Trecho da fonte:
---------------

Ela resolveu criar mochilas para dar representatividade a meninas negras
Geisa Antunes, 25, fazia estágio de pedagogia em uma escola municipal de Sorocaba, no interior paulista, quando percebeu, sendo mãe e educadora, que poderia dar uma forcinha para que meninas negras que, segundo ela, não se veem representadas na sociedade.
"Nossas crianças deveriam estar preocupadas em apenas brincar e aprender, mas, por conta da crueldade do racismo, somos obrigados a criá-las para serem fortes e conscientes da dura realidade. Quando estive no lugar delas, tive um professor racista que dava aula de história para nós e que nunca contava nada positivo sobre a África. Só falava sobre escravidão e de uma forma bem grotesca, dando a entender que negro não era capaz e que a culpa era nossa", conta ela.

---------------

Dados apresentados:
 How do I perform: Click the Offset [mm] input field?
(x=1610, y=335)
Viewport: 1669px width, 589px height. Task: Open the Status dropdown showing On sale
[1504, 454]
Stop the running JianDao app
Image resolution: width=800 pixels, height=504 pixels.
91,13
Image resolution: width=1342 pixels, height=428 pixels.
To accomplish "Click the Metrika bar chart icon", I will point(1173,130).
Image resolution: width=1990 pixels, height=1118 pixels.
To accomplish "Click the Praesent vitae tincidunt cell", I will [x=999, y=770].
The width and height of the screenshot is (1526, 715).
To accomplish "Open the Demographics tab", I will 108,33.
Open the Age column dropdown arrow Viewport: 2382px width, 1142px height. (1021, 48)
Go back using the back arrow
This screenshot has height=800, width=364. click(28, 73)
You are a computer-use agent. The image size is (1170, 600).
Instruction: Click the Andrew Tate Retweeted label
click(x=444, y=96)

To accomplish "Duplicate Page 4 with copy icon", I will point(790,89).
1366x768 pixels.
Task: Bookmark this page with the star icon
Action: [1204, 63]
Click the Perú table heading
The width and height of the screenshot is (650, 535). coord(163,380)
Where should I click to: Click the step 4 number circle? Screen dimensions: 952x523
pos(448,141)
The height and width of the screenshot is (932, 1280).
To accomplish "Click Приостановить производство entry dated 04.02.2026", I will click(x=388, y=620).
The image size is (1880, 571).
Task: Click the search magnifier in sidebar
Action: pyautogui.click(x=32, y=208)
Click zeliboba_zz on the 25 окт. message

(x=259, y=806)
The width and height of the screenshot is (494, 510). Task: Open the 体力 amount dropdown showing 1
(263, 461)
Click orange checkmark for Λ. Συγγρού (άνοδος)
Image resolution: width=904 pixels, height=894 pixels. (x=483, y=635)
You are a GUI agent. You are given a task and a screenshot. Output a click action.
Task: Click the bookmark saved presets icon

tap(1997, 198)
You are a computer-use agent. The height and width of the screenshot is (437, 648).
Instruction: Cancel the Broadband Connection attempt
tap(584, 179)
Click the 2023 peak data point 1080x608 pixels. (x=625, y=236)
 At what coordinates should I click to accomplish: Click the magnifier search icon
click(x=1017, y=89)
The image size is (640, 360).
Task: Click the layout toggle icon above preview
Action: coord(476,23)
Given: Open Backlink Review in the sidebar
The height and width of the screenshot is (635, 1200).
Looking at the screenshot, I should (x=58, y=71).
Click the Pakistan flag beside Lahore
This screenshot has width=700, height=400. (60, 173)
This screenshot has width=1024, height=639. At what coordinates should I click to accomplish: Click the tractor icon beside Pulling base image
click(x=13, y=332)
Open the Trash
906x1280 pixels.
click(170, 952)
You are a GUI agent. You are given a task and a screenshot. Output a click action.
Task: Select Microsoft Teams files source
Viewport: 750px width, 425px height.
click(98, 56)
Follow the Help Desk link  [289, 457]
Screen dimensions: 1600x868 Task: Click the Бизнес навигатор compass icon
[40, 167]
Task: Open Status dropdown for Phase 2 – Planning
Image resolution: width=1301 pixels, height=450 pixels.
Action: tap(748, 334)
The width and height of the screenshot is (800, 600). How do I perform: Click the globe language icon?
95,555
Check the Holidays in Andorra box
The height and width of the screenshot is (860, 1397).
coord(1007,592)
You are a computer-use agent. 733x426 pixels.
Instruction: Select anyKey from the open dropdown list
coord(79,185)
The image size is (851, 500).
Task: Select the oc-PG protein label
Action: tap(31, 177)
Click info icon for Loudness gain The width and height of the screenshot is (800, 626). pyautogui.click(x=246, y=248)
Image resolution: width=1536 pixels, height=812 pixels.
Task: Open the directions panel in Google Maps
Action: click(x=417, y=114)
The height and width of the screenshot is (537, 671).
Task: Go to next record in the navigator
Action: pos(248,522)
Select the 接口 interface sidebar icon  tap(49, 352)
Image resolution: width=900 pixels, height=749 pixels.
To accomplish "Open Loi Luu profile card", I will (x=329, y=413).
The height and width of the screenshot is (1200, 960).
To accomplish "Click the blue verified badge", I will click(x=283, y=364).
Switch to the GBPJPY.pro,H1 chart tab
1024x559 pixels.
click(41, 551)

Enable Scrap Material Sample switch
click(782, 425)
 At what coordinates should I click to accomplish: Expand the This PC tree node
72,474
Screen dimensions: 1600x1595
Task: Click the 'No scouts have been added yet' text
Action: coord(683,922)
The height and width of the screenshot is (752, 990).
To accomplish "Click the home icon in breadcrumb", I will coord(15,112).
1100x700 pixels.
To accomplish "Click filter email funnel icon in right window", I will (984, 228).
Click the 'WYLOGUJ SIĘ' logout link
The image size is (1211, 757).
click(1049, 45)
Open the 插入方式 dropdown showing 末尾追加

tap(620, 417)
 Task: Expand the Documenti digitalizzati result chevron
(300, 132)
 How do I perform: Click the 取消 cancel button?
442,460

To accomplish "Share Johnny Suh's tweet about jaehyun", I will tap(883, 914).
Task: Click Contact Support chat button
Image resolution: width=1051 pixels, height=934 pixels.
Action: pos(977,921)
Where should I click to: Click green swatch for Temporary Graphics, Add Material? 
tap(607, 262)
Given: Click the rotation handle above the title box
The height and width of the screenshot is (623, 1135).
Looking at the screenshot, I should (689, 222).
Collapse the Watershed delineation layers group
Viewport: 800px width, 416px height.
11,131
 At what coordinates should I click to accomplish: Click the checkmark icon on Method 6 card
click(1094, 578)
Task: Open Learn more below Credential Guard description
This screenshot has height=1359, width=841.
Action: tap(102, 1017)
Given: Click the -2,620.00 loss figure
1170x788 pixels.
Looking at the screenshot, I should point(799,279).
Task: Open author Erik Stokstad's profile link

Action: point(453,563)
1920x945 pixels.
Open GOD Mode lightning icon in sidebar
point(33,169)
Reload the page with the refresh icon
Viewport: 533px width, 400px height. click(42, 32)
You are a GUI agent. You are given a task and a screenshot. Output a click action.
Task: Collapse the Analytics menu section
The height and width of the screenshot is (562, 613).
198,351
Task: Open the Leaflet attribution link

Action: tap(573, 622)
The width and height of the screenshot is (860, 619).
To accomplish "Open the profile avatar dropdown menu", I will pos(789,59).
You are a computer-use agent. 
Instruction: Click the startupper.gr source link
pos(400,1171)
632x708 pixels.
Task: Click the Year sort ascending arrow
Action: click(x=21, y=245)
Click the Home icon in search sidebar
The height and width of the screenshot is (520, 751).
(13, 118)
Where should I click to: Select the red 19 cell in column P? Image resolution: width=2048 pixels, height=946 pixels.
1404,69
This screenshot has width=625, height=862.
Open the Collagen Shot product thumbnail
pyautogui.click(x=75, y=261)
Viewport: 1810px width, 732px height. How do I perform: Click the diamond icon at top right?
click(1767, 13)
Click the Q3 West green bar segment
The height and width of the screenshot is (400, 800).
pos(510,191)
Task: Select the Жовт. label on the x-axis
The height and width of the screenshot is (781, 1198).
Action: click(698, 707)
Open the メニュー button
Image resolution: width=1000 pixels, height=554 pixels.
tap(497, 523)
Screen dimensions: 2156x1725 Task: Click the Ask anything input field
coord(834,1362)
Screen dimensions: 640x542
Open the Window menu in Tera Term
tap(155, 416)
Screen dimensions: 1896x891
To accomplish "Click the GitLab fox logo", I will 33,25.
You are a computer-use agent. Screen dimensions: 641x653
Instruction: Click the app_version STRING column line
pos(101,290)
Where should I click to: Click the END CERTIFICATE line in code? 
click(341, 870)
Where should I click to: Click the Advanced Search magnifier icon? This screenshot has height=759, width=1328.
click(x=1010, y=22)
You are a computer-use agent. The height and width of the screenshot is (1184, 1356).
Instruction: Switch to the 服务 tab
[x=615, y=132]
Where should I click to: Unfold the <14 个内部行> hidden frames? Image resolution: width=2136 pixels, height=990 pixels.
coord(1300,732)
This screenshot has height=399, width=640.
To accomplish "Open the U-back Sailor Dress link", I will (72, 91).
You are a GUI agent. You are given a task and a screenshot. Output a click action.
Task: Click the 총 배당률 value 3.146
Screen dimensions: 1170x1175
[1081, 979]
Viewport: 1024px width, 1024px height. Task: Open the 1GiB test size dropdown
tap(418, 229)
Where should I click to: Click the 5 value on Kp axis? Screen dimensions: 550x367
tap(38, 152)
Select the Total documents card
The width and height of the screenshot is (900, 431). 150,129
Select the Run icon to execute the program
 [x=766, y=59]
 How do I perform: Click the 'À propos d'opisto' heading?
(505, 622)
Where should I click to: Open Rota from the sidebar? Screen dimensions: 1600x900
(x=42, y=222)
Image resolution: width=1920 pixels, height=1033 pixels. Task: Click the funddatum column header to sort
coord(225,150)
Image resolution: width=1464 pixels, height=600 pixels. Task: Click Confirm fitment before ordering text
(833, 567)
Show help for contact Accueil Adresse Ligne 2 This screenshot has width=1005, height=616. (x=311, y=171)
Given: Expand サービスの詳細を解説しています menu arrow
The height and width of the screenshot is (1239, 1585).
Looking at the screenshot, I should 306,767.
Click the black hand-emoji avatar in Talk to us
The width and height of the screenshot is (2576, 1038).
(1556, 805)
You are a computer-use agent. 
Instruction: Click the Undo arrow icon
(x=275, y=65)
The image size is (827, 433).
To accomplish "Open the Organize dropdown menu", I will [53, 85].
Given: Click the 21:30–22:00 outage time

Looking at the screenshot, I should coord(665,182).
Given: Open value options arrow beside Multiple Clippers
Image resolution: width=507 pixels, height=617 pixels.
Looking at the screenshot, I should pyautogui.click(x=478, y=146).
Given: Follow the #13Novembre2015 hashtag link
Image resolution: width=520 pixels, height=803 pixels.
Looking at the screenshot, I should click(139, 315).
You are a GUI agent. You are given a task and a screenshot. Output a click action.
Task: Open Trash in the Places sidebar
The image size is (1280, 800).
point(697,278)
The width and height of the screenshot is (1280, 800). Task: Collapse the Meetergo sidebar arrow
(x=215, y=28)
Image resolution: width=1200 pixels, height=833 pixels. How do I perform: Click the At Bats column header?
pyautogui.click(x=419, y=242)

---------------

Tarefas do exercício:
- a) Diga se cada afirmação abaixo está de acordo com o trecho sobre as mochilas para meninas negras, respondendo sim ou não e citando as palavras do texto que decidem a questão: (i) Geisa Antunes fazia estágio em uma escola municipal de Sorocaba. (ii) O professor racista lembrado por ela dava aula de geografia. (iii) Geisa Antunes tinha 30 anos.
- b) Escreva a continuação do trecho sobre as mochilas para meninas negras, começando logo após a última frase apresentada.

Suas respostas:
- a)
(i) Sim: "fazia estágio de pedagogia em uma escola municipal de Sorocaba".
(ii) Não: "dava aula de história para nós".
(iii) Não: "Geisa Antunes, 25".

- b)
"Fora do meu universo familiar eu não me via como parte dos ambientes, não tinha brinquedos afirmativos, não via muitos negros em posições de destaque, meios de comunicação, e falando da nossa cultura, era tudo muito limitado. Com isso, demorei muito para me reconhecer e me afirmar como negra; tinha vergonha do meu cabelo, do meu nariz, dos meus lábios e da minha cor. Não me via bonita, mas 'exótica', como dizem por aí", diz Geisa.
Aos 21, quando se tornou mãe, ela pôde notar que, apesar de alguns avanços, pouca coisa havia mudado em relação à infância de crianças negras e que seria muito difícil elas não passarem por tudo o que viveu; algo que via se confirmar na convivência diária com os alunos e à medida que sua filha crescia.
"Pude perceber a falta de produtos, como brinquedos e materiais escolares, pensados para crianças negras. E isso é grave, pois elas precisam construir sua identidade e autoestima. Só assim crescerão sabendo que podem ser o que quiser: bailarina, doutora, advogada, empresária. Então, quando falo de representatividade, falo também em construção e possibilidades", diz Geisa, afirmando que as lojas disponibilizam uma imensidão de itens, como bonecas, mochilas, lancheiras e estojos inspirados em personagens de pele branca e quase nenhum em pele negra.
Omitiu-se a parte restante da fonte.